STATED GOAL:
Render the lines below as a Markdown table with the columns Row and Line, numbering each row and skipping blank lines. Leave the pictures out.

(Text and item location entries)
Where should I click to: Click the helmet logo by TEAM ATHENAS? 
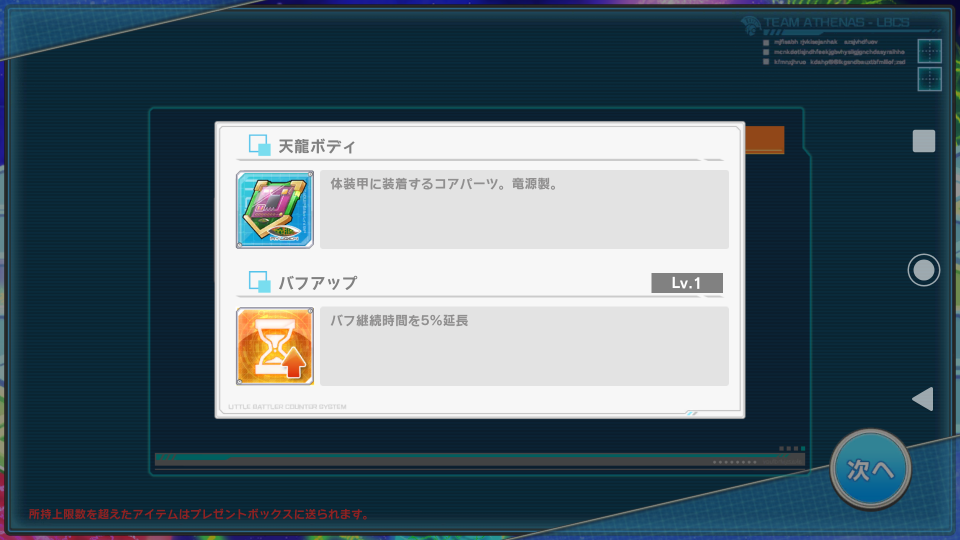click(751, 25)
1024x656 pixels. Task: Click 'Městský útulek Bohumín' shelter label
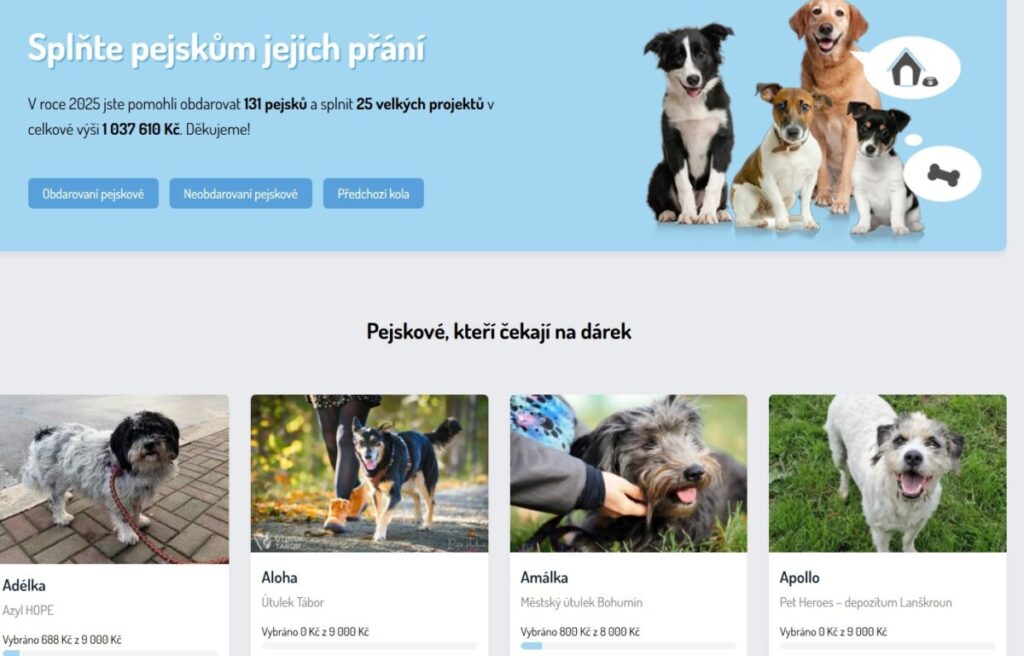[x=581, y=602]
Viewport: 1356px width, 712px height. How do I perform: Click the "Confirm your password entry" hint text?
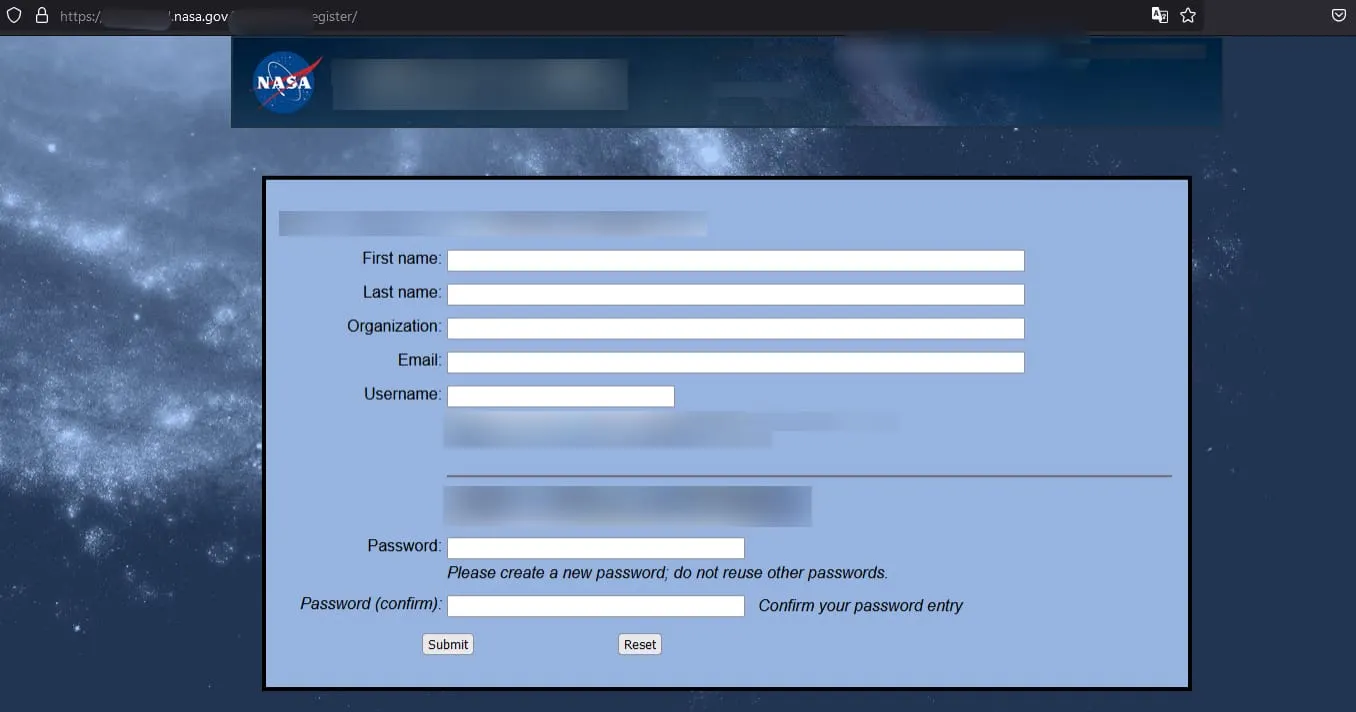860,606
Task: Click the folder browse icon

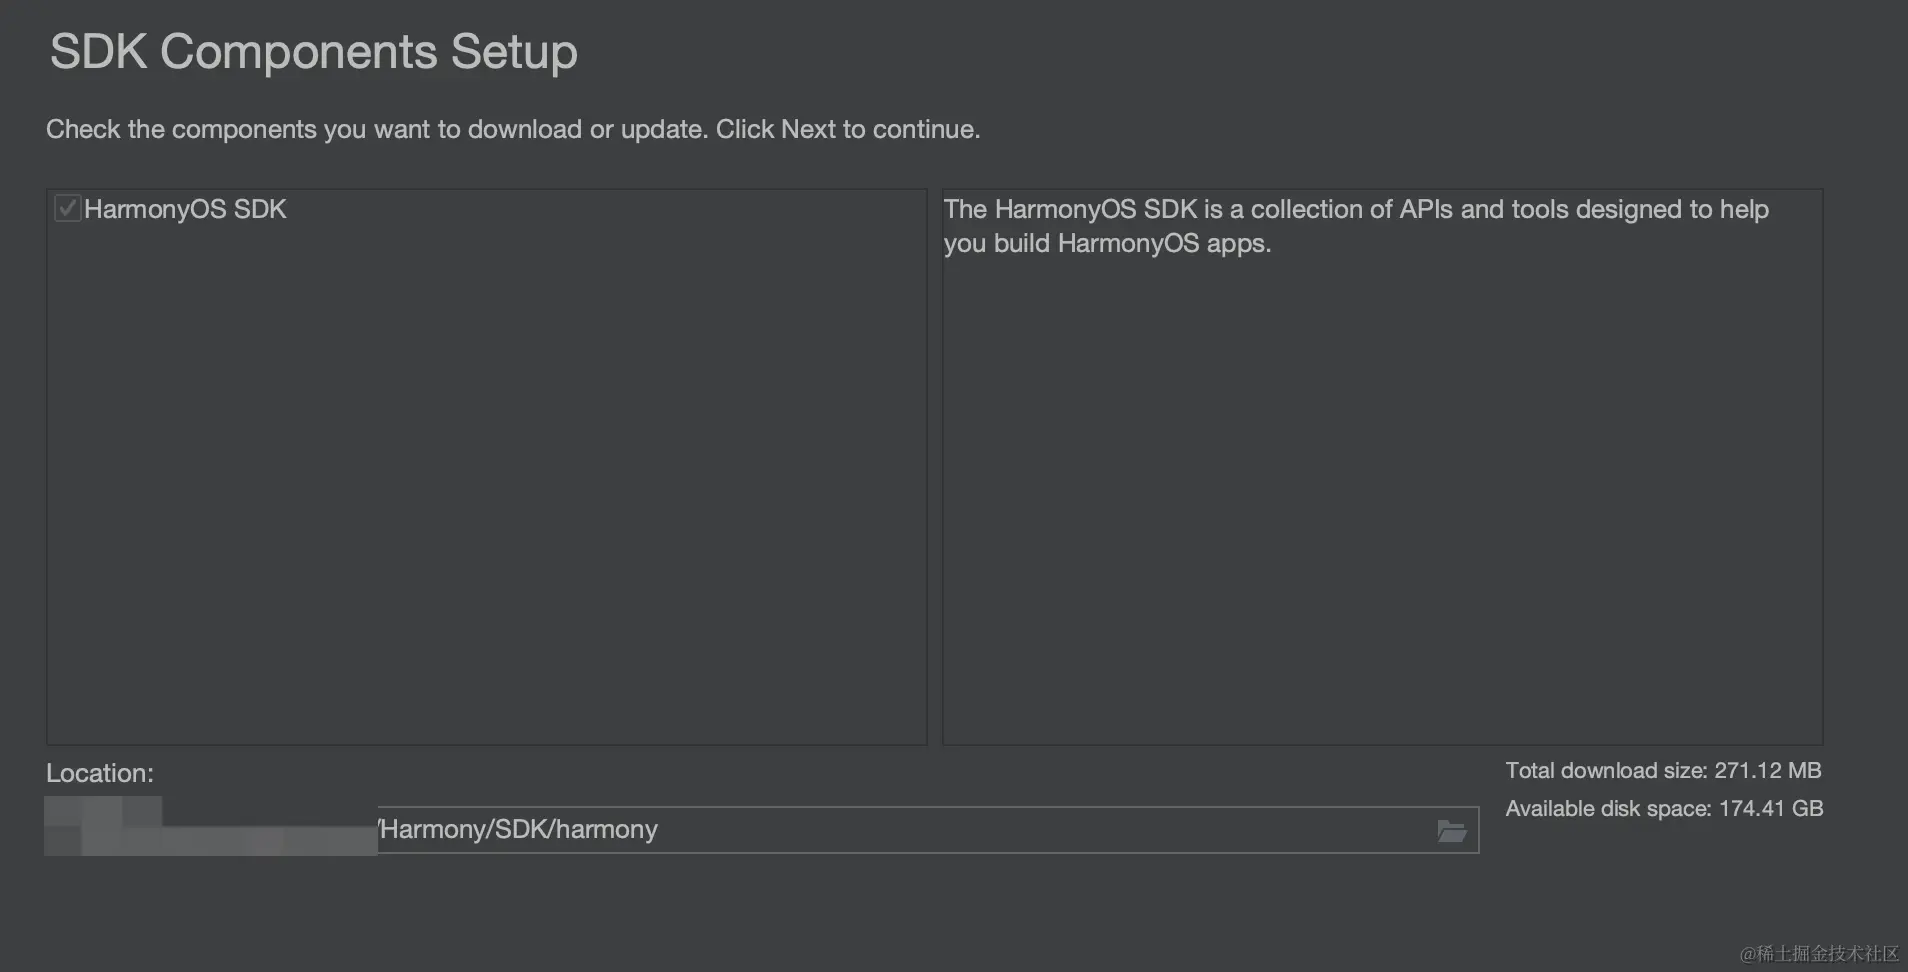Action: click(1451, 830)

COMPLETE OUTPUT:
| Row | Line |
|---|---|
| 1 | Where should I click to: Click the helmet logo by TEAM ATHENAS?  |
| 2 | click(751, 25) |
| 3 | 1024x656 pixels. Task: Click 'Městský útulek Bohumín' shelter label |
| 4 | [x=581, y=602] |
| 5 | Viewport: 1356px width, 712px height. How do I perform: Click the "Confirm your password entry" hint text? |
| 6 | 860,606 |
| 7 | Task: Click the folder browse icon |
| 8 | Action: click(1451, 830) |